Stored data entries
►

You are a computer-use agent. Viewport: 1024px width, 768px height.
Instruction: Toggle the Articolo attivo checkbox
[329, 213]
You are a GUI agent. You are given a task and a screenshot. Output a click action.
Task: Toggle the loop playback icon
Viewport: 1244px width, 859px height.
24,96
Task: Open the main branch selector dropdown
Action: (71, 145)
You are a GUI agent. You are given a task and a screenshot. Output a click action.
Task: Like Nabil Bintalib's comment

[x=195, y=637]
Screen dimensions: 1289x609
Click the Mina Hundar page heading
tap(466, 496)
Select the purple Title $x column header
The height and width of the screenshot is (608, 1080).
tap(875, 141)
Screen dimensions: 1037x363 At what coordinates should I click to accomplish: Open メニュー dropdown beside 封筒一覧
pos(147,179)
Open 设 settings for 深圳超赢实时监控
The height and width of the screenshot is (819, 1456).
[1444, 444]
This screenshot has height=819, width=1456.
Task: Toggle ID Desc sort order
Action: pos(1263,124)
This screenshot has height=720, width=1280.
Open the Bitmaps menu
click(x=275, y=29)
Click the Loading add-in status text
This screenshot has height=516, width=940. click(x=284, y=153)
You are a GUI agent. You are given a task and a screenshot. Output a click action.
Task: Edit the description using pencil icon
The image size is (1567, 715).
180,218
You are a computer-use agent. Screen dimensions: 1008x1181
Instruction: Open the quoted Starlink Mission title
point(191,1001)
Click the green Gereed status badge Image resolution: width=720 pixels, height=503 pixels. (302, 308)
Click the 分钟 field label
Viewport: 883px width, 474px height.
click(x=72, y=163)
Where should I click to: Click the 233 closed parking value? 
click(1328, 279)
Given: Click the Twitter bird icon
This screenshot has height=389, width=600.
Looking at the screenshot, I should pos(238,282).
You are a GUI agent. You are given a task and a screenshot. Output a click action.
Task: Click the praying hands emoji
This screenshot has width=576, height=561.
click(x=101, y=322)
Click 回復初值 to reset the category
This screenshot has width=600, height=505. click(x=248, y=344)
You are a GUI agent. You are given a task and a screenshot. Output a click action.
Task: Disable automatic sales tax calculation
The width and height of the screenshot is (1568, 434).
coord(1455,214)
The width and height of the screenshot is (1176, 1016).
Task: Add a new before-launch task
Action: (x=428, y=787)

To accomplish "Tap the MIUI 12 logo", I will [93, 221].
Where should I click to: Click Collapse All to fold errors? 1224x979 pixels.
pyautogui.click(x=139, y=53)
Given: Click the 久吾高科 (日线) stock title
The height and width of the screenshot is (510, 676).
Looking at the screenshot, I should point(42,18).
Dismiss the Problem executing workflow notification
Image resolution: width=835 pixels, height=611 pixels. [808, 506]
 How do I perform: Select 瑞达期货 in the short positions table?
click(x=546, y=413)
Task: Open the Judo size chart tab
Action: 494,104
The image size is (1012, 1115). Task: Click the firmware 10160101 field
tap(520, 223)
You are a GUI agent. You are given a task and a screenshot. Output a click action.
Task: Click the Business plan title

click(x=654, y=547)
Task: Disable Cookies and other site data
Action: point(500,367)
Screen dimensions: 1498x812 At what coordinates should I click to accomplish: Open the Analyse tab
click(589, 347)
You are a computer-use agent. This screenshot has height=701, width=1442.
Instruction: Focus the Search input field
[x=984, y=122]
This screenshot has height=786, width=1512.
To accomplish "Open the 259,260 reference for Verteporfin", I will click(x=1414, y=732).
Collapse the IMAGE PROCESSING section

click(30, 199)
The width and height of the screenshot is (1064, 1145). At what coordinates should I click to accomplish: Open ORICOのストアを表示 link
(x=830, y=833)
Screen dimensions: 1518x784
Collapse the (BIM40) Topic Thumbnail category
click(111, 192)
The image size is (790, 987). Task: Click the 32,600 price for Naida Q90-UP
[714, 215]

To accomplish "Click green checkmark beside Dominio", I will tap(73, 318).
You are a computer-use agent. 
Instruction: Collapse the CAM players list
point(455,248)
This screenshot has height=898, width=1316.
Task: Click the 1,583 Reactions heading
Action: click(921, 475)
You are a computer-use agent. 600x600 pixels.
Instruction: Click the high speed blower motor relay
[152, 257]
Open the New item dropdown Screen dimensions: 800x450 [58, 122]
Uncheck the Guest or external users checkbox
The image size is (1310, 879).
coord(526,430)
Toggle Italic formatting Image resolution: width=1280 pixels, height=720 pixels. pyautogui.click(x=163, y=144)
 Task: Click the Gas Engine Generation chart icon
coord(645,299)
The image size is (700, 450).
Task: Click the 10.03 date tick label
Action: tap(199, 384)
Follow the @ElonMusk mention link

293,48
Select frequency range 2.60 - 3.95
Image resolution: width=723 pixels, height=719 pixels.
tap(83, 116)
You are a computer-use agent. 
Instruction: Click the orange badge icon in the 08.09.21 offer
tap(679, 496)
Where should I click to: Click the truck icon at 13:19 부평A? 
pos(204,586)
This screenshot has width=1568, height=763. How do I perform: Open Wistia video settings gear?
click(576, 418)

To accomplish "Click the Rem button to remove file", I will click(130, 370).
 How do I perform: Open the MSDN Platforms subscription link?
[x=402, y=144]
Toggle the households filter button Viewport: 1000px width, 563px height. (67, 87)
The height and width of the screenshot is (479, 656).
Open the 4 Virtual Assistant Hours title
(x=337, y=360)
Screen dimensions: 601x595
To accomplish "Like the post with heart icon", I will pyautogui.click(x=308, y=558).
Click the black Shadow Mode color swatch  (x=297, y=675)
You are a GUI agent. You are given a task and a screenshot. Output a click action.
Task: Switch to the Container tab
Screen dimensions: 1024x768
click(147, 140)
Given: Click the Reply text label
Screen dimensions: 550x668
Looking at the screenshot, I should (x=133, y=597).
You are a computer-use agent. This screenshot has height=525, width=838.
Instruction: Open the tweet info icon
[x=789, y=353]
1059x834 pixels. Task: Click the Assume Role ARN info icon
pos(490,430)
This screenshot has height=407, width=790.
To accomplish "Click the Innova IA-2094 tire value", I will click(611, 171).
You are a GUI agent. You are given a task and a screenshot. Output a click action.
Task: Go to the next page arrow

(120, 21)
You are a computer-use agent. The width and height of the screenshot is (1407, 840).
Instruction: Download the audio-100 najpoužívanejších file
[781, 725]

◄

● **Requirement**
Copy the entries above exactly, leaving none out.

● **Output for this exercise**
You are a computer-use agent. Viewport: 1024px width, 768px height.
Instruction: Toggle the Articolo attivo checkbox
[329, 213]
You are a GUI agent. You are given a task and a screenshot. Output a click action.
Task: Toggle the loop playback icon
Viewport: 1244px width, 859px height.
24,96
Task: Open the main branch selector dropdown
Action: (71, 145)
You are a GUI agent. You are given a task and a screenshot. Output a click action.
Task: Like Nabil Bintalib's comment

[x=195, y=637]
Screen dimensions: 1289x609
Click the Mina Hundar page heading
tap(466, 496)
Select the purple Title $x column header
The height and width of the screenshot is (608, 1080).
tap(875, 141)
Screen dimensions: 1037x363 At what coordinates should I click to accomplish: Open メニュー dropdown beside 封筒一覧
pos(147,179)
Open 设 settings for 深圳超赢实时监控
The height and width of the screenshot is (819, 1456).
[1444, 444]
This screenshot has height=819, width=1456.
Task: Toggle ID Desc sort order
Action: pos(1263,124)
This screenshot has height=720, width=1280.
Open the Bitmaps menu
click(x=275, y=29)
Click the Loading add-in status text
This screenshot has height=516, width=940. click(x=284, y=153)
You are a GUI agent. You are given a task and a screenshot. Output a click action.
Task: Edit the description using pencil icon
The image size is (1567, 715).
180,218
You are a computer-use agent. Screen dimensions: 1008x1181
Instruction: Open the quoted Starlink Mission title
point(191,1001)
Click the green Gereed status badge Image resolution: width=720 pixels, height=503 pixels. (302, 308)
Click the 分钟 field label
Viewport: 883px width, 474px height.
click(x=72, y=163)
Where should I click to: Click the 233 closed parking value? 
click(1328, 279)
Given: Click the Twitter bird icon
This screenshot has height=389, width=600.
Looking at the screenshot, I should pos(238,282).
You are a GUI agent. You are given a task and a screenshot. Output a click action.
Task: Click the praying hands emoji
This screenshot has width=576, height=561.
click(x=101, y=322)
Click 回復初值 to reset the category
This screenshot has width=600, height=505. click(x=248, y=344)
You are a GUI agent. You are given a task and a screenshot. Output a click action.
Task: Disable automatic sales tax calculation
The width and height of the screenshot is (1568, 434).
coord(1455,214)
The width and height of the screenshot is (1176, 1016).
Task: Add a new before-launch task
Action: (x=428, y=787)

To accomplish "Tap the MIUI 12 logo", I will [93, 221].
Where should I click to: Click Collapse All to fold errors? 1224x979 pixels.
pyautogui.click(x=139, y=53)
Given: Click the 久吾高科 (日线) stock title
The height and width of the screenshot is (510, 676).
Looking at the screenshot, I should point(42,18).
Dismiss the Problem executing workflow notification
Image resolution: width=835 pixels, height=611 pixels. [808, 506]
 How do I perform: Select 瑞达期货 in the short positions table?
click(x=546, y=413)
Task: Open the Judo size chart tab
Action: 494,104
The image size is (1012, 1115). Task: Click the firmware 10160101 field
tap(520, 223)
You are a GUI agent. You are given a task and a screenshot. Output a click action.
Task: Click the Business plan title

click(x=654, y=547)
Task: Disable Cookies and other site data
Action: point(500,367)
Screen dimensions: 1498x812 At what coordinates should I click to accomplish: Open the Analyse tab
click(589, 347)
You are a computer-use agent. This screenshot has height=701, width=1442.
Instruction: Focus the Search input field
[x=984, y=122]
This screenshot has height=786, width=1512.
To accomplish "Open the 259,260 reference for Verteporfin", I will click(x=1414, y=732).
Collapse the IMAGE PROCESSING section

click(30, 199)
The width and height of the screenshot is (1064, 1145). At what coordinates should I click to accomplish: Open ORICOのストアを表示 link
(x=830, y=833)
Screen dimensions: 1518x784
Collapse the (BIM40) Topic Thumbnail category
click(111, 192)
The image size is (790, 987). Task: Click the 32,600 price for Naida Q90-UP
[714, 215]

To accomplish "Click green checkmark beside Dominio", I will tap(73, 318).
You are a computer-use agent. 
Instruction: Collapse the CAM players list
point(455,248)
This screenshot has height=898, width=1316.
Task: Click the 1,583 Reactions heading
Action: click(921, 475)
You are a computer-use agent. 600x600 pixels.
Instruction: Click the high speed blower motor relay
[152, 257]
Open the New item dropdown Screen dimensions: 800x450 [58, 122]
Uncheck the Guest or external users checkbox
The image size is (1310, 879).
coord(526,430)
Toggle Italic formatting Image resolution: width=1280 pixels, height=720 pixels. pyautogui.click(x=163, y=144)
 Task: Click the Gas Engine Generation chart icon
coord(645,299)
The image size is (700, 450).
Task: Click the 10.03 date tick label
Action: tap(199, 384)
Follow the @ElonMusk mention link

293,48
Select frequency range 2.60 - 3.95
Image resolution: width=723 pixels, height=719 pixels.
tap(83, 116)
You are a computer-use agent. 
Instruction: Click the orange badge icon in the 08.09.21 offer
tap(679, 496)
Where should I click to: Click the truck icon at 13:19 부평A? 
pos(204,586)
This screenshot has width=1568, height=763. How do I perform: Open Wistia video settings gear?
click(576, 418)

To accomplish "Click the Rem button to remove file", I will click(130, 370).
 How do I perform: Open the MSDN Platforms subscription link?
[x=402, y=144]
Toggle the households filter button Viewport: 1000px width, 563px height. (67, 87)
The height and width of the screenshot is (479, 656).
Open the 4 Virtual Assistant Hours title
(x=337, y=360)
Screen dimensions: 601x595
To accomplish "Like the post with heart icon", I will pyautogui.click(x=308, y=558).
Click the black Shadow Mode color swatch  (x=297, y=675)
You are a GUI agent. You are given a task and a screenshot. Output a click action.
Task: Switch to the Container tab
Screen dimensions: 1024x768
click(147, 140)
Given: Click the Reply text label
Screen dimensions: 550x668
Looking at the screenshot, I should (x=133, y=597).
You are a computer-use agent. This screenshot has height=525, width=838.
Instruction: Open the tweet info icon
[x=789, y=353]
1059x834 pixels. Task: Click the Assume Role ARN info icon
pos(490,430)
This screenshot has height=407, width=790.
To accomplish "Click the Innova IA-2094 tire value", I will click(611, 171).
You are a GUI agent. You are given a task and a screenshot. Output a click action.
Task: Go to the next page arrow

(120, 21)
You are a computer-use agent. The width and height of the screenshot is (1407, 840).
Instruction: Download the audio-100 najpoužívanejších file
[781, 725]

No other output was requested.